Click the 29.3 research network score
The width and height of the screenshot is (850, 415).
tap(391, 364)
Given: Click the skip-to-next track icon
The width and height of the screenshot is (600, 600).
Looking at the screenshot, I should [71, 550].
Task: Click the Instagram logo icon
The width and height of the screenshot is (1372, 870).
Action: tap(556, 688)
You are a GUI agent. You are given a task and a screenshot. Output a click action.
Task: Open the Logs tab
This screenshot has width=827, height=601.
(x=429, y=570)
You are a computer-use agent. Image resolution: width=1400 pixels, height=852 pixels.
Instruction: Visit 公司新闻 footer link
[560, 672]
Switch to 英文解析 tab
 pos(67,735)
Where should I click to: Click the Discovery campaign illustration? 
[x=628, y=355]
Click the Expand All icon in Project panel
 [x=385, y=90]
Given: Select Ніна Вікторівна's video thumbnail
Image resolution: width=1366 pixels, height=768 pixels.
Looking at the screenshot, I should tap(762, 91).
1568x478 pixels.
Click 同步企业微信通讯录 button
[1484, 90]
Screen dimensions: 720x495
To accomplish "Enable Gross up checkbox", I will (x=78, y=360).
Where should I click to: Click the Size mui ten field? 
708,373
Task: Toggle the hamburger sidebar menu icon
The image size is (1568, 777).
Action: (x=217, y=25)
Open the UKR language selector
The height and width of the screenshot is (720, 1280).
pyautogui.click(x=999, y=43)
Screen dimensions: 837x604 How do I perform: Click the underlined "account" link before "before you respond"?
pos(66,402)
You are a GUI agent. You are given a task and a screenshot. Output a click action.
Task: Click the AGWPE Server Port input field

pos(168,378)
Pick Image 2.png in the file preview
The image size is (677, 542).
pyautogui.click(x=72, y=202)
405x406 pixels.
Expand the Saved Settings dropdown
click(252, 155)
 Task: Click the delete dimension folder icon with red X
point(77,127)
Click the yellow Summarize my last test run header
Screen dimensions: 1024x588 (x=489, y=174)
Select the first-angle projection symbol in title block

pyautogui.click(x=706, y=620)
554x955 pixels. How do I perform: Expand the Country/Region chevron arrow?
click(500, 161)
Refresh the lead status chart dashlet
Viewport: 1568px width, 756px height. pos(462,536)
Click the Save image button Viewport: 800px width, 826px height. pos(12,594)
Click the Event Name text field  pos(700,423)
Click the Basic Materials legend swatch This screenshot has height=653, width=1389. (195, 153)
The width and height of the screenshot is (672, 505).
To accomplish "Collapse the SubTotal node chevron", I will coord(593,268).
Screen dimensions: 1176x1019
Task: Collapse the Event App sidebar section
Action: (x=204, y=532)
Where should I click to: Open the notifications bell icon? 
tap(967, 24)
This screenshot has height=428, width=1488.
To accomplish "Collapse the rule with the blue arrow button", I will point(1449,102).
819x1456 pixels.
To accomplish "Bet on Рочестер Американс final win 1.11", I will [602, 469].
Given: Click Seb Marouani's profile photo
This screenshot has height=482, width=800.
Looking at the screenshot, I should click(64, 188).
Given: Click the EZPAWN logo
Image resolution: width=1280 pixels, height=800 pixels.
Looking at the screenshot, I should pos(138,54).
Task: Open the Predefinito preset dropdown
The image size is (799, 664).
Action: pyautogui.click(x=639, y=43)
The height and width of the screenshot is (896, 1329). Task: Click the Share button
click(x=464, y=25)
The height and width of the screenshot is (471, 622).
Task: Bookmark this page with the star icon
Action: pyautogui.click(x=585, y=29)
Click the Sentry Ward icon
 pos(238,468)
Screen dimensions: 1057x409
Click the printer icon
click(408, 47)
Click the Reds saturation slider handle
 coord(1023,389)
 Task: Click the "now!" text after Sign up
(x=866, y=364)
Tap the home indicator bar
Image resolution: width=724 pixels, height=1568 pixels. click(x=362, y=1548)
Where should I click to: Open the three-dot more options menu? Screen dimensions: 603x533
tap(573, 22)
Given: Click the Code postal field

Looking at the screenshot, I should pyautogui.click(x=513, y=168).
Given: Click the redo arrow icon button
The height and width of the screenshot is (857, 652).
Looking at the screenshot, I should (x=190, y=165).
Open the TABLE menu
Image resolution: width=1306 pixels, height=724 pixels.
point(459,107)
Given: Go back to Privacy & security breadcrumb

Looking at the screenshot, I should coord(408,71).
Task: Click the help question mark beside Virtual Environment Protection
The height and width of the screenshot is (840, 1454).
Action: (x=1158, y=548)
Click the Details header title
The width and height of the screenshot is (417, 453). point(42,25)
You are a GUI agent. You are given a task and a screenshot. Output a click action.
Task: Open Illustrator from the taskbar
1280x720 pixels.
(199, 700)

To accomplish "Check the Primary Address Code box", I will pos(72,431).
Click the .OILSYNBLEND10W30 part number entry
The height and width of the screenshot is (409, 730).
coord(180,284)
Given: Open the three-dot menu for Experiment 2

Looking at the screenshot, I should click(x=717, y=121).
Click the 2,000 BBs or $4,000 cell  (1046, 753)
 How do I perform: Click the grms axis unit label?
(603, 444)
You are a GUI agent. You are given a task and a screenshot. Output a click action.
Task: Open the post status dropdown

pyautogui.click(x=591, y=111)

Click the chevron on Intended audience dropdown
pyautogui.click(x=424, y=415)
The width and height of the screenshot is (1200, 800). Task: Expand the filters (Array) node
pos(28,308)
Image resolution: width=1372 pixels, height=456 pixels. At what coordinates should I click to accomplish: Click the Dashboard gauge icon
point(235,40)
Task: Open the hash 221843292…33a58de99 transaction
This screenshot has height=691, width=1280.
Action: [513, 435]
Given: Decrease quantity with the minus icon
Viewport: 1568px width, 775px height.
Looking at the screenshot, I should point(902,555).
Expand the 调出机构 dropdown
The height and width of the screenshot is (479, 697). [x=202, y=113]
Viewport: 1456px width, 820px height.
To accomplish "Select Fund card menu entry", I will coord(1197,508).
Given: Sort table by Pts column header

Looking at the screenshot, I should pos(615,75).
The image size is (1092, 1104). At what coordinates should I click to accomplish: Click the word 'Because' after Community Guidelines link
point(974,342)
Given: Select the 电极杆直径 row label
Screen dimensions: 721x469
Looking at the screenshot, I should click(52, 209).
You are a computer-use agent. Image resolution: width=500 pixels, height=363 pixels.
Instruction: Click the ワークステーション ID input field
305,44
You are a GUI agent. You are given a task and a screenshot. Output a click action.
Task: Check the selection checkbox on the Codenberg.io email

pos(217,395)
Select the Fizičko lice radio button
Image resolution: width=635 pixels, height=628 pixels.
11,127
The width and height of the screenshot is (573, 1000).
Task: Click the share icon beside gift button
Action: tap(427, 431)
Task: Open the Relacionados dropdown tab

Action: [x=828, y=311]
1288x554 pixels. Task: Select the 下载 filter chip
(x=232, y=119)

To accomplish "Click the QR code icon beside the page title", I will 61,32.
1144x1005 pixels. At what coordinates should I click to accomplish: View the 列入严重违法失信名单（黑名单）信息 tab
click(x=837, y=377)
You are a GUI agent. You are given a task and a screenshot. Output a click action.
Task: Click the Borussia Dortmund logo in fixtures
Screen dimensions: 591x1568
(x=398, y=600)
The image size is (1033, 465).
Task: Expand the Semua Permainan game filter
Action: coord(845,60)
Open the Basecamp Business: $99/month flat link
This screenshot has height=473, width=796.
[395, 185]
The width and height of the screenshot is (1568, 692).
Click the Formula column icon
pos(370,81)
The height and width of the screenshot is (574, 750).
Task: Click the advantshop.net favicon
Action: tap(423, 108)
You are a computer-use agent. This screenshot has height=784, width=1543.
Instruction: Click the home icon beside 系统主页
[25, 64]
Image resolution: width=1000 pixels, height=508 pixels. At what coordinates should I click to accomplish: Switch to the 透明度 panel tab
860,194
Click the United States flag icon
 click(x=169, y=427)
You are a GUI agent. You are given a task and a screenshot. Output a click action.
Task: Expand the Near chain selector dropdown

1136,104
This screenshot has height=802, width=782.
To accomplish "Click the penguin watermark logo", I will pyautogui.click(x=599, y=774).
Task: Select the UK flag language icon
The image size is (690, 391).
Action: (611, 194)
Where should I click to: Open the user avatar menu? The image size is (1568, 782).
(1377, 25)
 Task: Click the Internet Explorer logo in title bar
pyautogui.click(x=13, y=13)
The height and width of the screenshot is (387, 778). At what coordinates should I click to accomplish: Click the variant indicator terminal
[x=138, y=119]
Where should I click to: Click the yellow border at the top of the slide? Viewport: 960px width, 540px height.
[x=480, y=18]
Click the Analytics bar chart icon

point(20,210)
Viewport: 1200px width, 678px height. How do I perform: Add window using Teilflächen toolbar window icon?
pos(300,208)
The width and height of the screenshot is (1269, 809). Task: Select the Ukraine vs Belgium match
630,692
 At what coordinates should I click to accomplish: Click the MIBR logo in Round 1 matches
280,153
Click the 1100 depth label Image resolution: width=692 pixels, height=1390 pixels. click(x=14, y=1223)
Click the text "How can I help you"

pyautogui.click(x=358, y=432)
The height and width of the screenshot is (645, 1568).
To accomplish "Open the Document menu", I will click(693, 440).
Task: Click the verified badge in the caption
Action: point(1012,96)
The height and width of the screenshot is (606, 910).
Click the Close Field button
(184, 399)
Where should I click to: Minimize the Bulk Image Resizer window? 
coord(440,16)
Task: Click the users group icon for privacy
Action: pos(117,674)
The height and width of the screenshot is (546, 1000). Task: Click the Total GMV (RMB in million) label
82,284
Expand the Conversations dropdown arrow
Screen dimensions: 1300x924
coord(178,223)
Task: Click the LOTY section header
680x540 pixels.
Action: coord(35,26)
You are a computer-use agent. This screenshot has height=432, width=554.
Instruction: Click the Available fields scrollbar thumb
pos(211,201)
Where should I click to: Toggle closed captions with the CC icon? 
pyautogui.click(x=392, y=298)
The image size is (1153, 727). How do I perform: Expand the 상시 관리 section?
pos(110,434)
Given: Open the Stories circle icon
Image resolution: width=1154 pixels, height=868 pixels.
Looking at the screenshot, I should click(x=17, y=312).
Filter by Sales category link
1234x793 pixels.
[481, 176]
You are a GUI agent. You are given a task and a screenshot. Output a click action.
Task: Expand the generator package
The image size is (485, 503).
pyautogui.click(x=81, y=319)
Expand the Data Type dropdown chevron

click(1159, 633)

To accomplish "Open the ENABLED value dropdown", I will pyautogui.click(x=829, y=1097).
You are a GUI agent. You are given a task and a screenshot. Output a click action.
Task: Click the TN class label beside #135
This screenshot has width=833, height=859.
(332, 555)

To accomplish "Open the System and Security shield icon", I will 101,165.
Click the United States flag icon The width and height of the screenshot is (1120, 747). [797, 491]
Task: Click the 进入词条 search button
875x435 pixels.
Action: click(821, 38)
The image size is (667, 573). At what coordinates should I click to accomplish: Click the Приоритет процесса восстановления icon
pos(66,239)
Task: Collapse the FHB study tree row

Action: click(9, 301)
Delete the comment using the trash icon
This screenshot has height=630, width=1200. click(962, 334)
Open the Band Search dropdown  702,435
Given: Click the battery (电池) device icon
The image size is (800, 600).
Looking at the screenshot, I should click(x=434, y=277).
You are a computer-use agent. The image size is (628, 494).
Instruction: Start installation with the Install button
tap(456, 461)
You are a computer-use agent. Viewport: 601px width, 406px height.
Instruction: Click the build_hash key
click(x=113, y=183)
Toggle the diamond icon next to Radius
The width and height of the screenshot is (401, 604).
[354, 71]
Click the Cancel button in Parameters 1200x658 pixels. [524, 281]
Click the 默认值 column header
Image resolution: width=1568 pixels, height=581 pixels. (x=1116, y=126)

——

__Exercise details__: Count up the lines of the listing where "next" occurs, and answer with that number only.

__Expected answer__: 2